(Records for locating displayed items)
★ ★ ★

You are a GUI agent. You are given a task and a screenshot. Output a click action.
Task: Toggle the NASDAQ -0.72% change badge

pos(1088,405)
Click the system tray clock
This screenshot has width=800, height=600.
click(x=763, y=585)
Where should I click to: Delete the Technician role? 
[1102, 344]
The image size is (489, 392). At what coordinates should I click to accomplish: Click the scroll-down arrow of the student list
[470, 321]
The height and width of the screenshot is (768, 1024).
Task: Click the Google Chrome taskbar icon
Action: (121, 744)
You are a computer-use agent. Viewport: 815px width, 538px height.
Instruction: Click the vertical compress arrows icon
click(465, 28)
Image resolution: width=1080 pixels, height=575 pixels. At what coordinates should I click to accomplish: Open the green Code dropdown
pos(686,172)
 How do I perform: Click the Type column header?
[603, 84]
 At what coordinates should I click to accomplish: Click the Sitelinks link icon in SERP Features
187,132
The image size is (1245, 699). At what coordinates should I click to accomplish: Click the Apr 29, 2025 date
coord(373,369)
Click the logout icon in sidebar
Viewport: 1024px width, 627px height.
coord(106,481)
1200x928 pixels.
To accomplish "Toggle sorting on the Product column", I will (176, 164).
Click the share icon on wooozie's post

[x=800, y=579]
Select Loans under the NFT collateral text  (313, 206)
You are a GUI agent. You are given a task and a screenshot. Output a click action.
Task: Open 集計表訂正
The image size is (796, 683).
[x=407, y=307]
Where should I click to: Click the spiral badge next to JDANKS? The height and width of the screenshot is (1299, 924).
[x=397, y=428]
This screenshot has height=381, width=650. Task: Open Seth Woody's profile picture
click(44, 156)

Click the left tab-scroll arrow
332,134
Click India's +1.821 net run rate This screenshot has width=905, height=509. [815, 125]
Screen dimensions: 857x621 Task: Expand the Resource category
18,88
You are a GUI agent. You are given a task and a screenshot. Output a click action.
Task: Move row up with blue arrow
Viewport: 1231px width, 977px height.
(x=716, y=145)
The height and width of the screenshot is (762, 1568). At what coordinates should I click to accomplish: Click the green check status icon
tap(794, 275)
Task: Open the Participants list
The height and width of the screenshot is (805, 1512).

★ ★ ★

Problem to work on —
Revise the part that opens with the line containing "Click the share icon on wooozie's post" and closes with the line containing "click(44, 156)" by replacing "share icon" with "repost button", leaving everything else unchanged. Return only those lines.

Output of the task —
Click the repost button on wooozie's post

[x=800, y=579]
Select Loans under the NFT collateral text  (313, 206)
You are a GUI agent. You are given a task and a screenshot. Output a click action.
Task: Open 集計表訂正
The image size is (796, 683).
[x=407, y=307]
Where should I click to: Click the spiral badge next to JDANKS? The height and width of the screenshot is (1299, 924).
[x=397, y=428]
This screenshot has height=381, width=650. Task: Open Seth Woody's profile picture
click(44, 156)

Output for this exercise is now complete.